* [Data extract]:
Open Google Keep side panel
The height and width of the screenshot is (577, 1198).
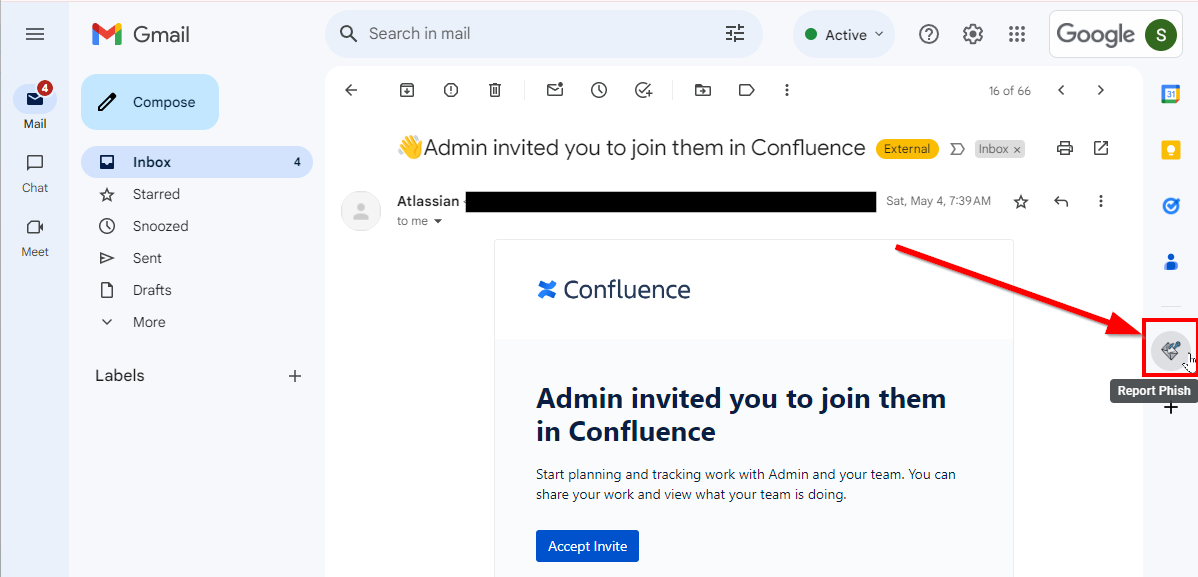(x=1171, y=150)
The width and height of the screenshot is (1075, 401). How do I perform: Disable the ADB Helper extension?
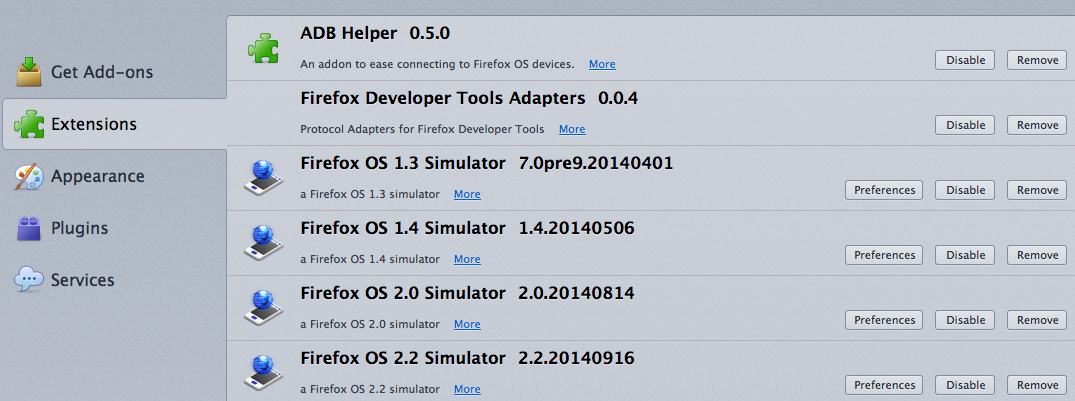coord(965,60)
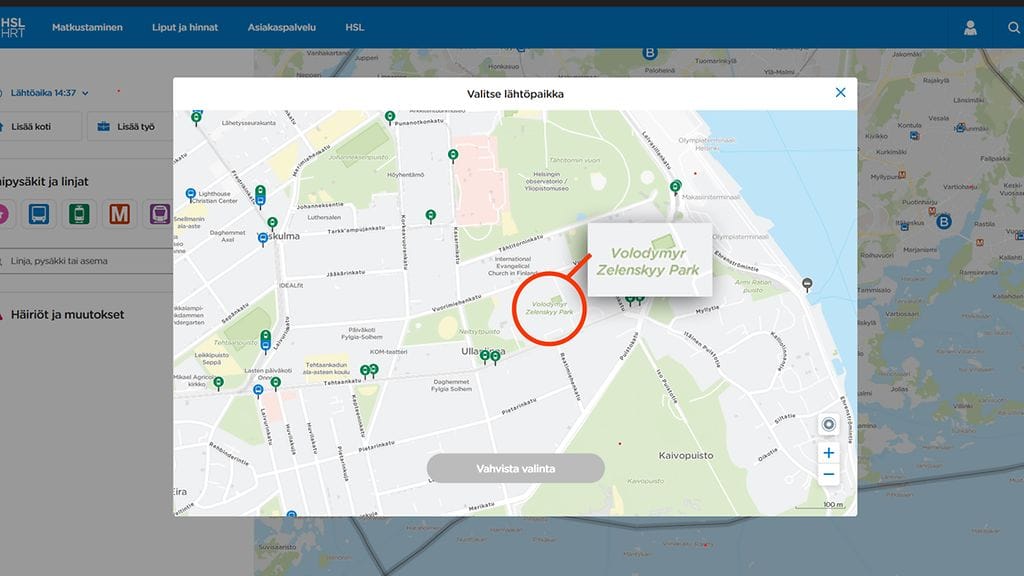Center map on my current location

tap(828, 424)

* [Activity]:
Each line from the one containing "The width and" down to the final line of the records above must be reproduced exactly; no pictures go into the copy.

* [Exercise solution]:
The width and height of the screenshot is (1075, 401). How do I perform: Disable the ADB Helper extension?
coord(965,60)
Center map on my current location

tap(828, 424)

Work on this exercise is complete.